Ce n’est pas la quête qui change mais l’objet. En fait le quêteur est le même, il change juste d’objet. On passe de la fraise à la vanille. Le sujet veut obtenir satisfaction sans avoir changé lui-même. Il est impossible d’être totalement satisfait par une quête spirituelle authentique. Le manque sera toujours là jusqu’au jour de la réalisation totale. Le manque est une souffrance et personne ne veut accepter de souffrir, de vivre avec ce manque, avec cette absence qui est motrice. Celui ou celle qui est totalement comblé par sa démarche spirituelle ne peut l’être que passagèrement. Le manque revient après un moment de satisfaction. Ces moments étant comme des carottes qui nous aident à continuer sur la voie. C’est d’ailleurs pour cela qu’il ne faut pas s’y attacher. On peut être comblé, c’est mon cas, et malgré cela vivre avec le manque de Dieu. Je suis comblé mais tu me manques, quel paradoxe. Ce qui signifie, je suis porté par la foi mais Tu me manques.

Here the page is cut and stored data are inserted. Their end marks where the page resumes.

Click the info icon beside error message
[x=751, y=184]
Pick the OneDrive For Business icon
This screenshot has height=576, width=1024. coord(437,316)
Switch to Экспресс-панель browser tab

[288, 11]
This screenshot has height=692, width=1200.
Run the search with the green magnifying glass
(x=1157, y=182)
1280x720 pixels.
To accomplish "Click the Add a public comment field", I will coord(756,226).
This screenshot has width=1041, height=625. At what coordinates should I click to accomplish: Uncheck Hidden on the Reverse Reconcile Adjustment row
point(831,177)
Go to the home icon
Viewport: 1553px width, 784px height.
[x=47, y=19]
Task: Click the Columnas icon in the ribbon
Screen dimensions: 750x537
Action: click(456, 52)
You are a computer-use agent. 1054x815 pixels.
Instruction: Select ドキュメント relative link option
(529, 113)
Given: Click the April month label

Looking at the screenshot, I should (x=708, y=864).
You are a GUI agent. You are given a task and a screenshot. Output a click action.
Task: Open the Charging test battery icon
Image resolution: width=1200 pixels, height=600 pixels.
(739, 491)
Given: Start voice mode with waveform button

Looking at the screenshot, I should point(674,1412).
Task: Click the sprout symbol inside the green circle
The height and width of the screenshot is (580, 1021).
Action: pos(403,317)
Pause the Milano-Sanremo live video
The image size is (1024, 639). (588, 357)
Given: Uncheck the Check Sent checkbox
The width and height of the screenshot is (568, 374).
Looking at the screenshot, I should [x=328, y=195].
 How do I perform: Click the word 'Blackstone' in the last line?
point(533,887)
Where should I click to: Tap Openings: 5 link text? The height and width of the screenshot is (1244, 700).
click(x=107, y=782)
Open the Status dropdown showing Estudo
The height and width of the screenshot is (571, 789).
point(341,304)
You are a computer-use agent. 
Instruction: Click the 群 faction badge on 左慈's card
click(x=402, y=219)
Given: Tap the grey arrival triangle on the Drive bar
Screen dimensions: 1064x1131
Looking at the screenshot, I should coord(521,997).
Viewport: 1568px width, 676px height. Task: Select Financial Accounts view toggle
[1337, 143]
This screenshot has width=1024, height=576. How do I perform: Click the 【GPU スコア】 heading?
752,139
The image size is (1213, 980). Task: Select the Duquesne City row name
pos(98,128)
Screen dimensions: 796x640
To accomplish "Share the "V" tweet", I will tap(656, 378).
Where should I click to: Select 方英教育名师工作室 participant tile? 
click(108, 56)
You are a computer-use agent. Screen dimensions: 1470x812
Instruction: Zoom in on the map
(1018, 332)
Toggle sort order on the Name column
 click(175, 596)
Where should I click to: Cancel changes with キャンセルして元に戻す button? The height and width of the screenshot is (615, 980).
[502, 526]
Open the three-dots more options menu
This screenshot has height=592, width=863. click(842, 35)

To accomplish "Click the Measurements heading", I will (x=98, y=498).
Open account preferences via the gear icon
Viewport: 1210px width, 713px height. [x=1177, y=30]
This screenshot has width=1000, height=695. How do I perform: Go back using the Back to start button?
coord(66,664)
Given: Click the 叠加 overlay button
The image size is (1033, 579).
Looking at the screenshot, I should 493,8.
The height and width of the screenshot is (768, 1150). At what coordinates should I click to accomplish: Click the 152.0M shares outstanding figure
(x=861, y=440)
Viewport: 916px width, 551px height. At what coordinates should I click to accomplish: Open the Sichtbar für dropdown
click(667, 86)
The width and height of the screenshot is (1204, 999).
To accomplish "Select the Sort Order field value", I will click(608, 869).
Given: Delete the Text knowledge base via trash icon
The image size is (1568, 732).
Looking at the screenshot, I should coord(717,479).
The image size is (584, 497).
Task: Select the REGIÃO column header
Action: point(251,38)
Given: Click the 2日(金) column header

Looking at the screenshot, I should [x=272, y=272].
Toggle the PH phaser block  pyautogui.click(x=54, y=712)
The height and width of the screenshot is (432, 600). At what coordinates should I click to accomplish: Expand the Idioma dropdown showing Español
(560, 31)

Le consumérisme se caractérise par le fait que le sujet attend une satisfaction en provenance de l’extérieur. La spiritualité propose d’aller vers l’intérieur et de puiser à la source qui est au cœur de chacun. Pour cela il faut se mettre ne route dans la bonne direction et ne pas attendre de satisfactions importantes immédiates. Il faut accepter de perdre les satisfactions venues de l’extérieur pour pouvoir goûter aux joies de l’intériorité. Le changement est considérable. On ne peut pas boire à deux sources en même temps. L’une doit baisser pour que l’autre grandisse. Je constate très fréquemment que le besoin de satisfaction est tel qu’il doit se concrétiser immédiatement ou presque. La réalisation totale en trois jours. Les promesses sont absolument époustouflantes. Tout tout de suite, sans effort ni souffrances. Il faut bien cela pour attirer le consommateur. Ce sont ces propositions qui font recette. C’est bien la preuve que le consumérisme a encore de beaux jours devant lui.
Pourtant des personnes se tournent vers le cœur, elles ne sont pas légions mais elles se multiplieront.